• _Brief_: The material below is to be copied exactly from the line with "Screen dimensions: 1333x603" up to and including the line with "This screenshot has height=1080, width=809.", with nothing else kept and no pictures.

• _Source data_:
_ _ _
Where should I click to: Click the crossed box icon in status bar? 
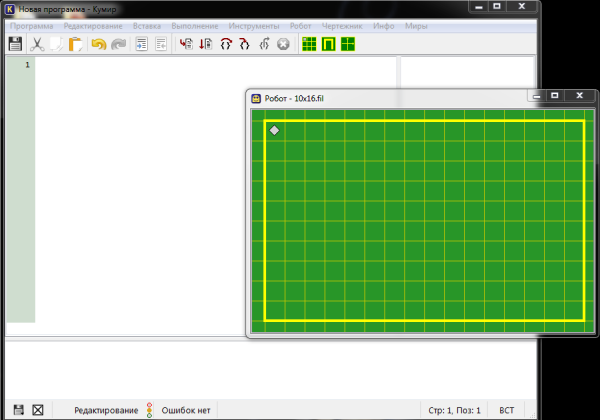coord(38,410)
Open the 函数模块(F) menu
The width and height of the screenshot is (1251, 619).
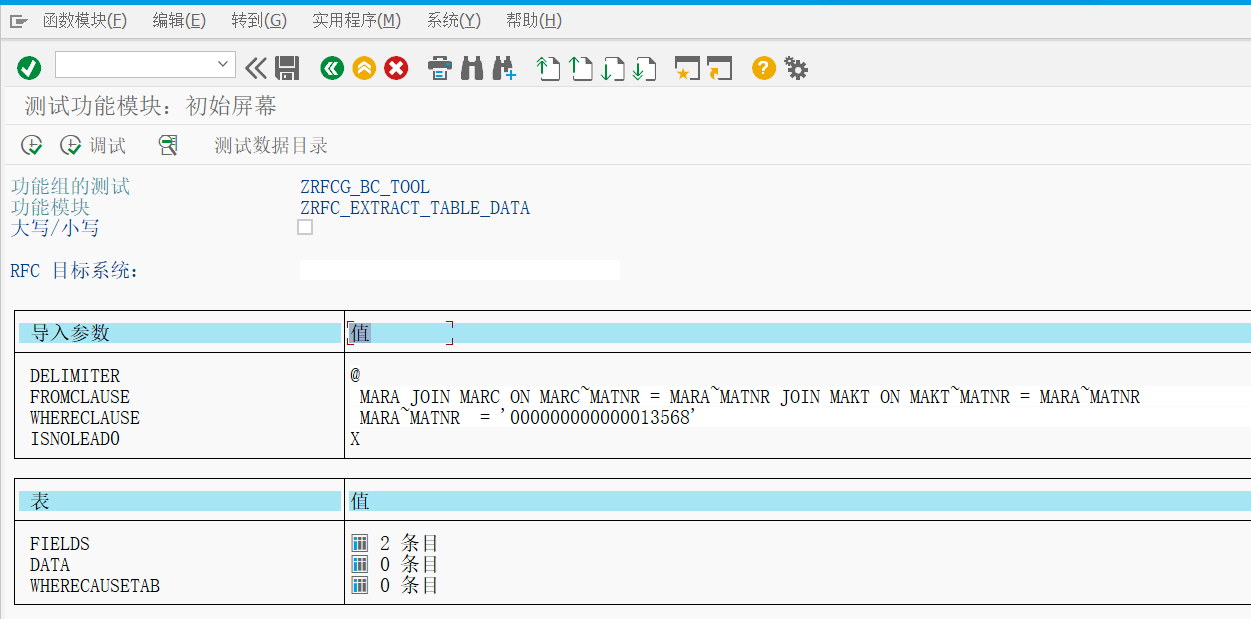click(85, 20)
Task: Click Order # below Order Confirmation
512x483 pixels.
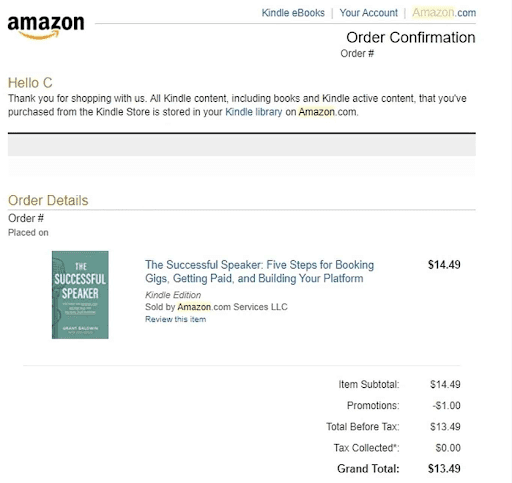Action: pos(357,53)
_ _ _
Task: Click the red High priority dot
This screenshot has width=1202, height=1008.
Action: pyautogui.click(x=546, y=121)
_ _ _
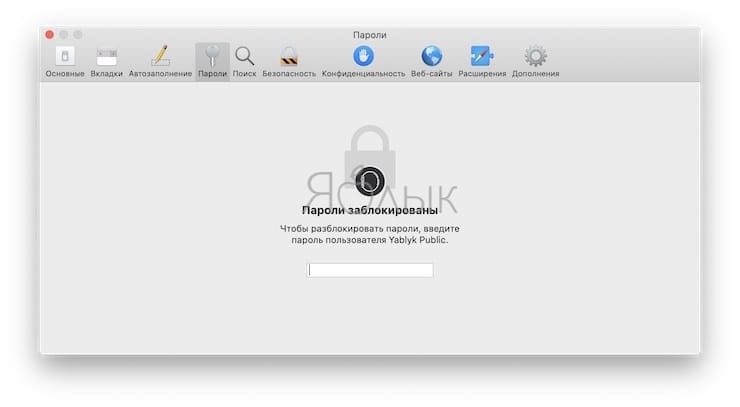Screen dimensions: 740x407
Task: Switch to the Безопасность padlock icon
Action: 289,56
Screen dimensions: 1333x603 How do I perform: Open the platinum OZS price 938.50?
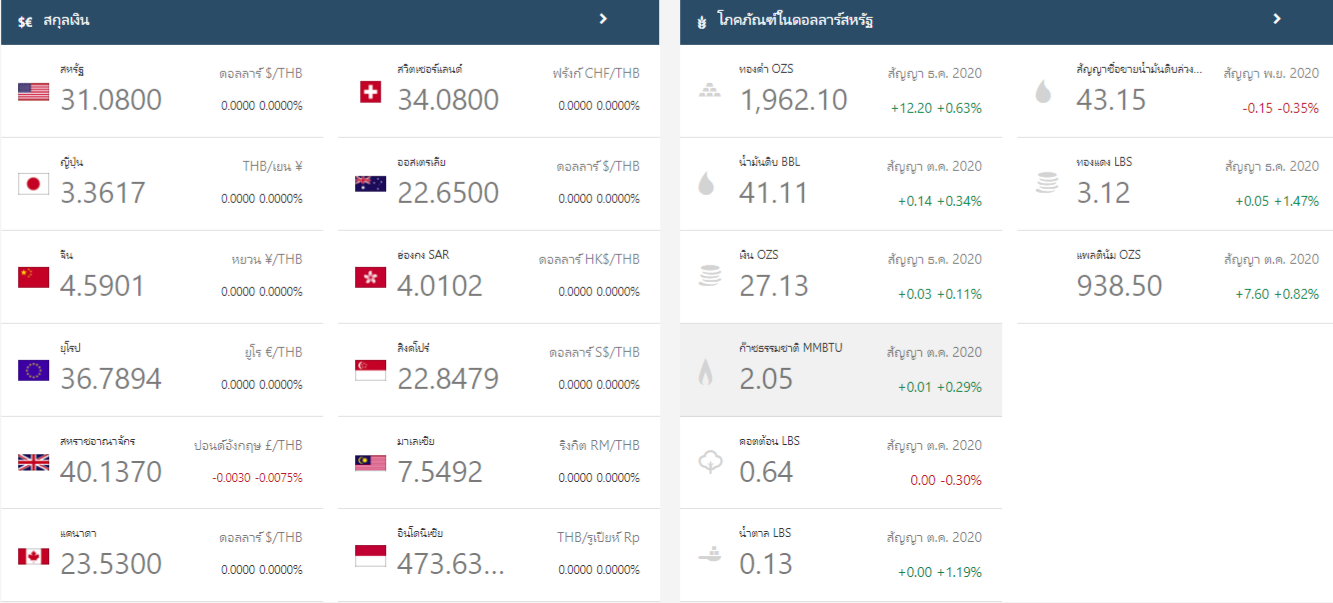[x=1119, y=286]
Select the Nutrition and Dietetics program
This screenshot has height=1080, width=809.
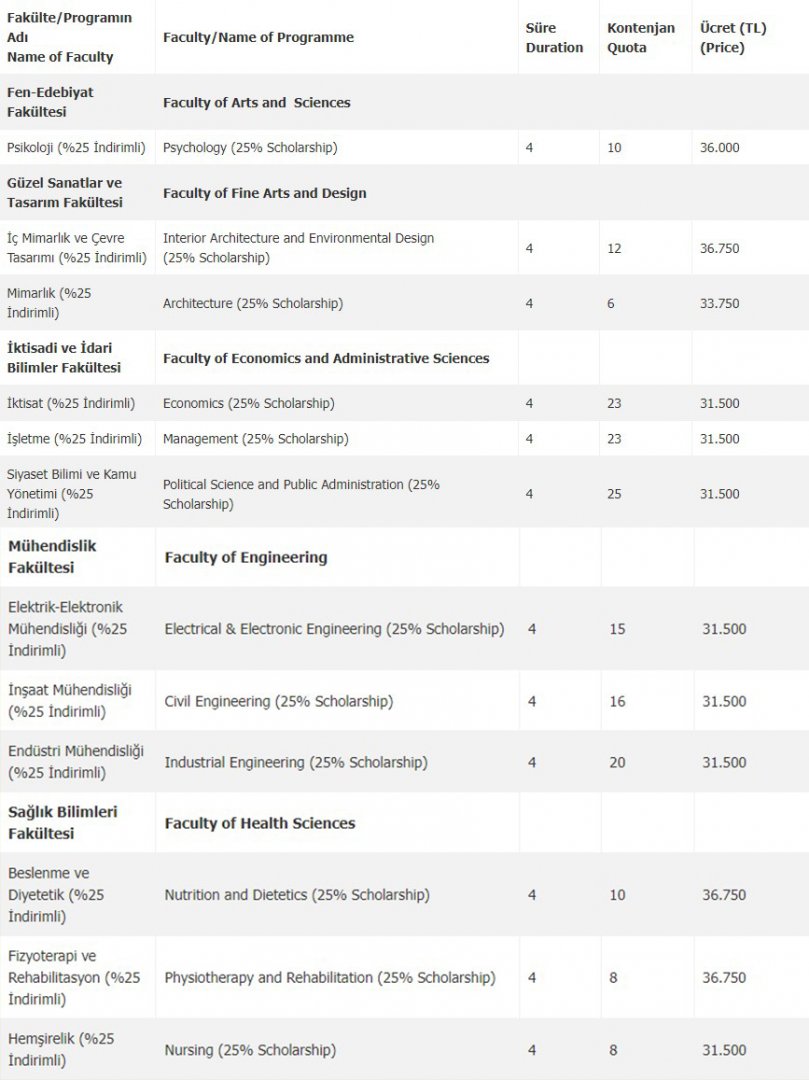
_ _ _
• _Written solution_:
Screen dimensions: 1333x603 How do I perform: Open the platinum OZS price 938.50?
[x=1119, y=286]
Select the Nutrition and Dietetics program
This screenshot has height=1080, width=809.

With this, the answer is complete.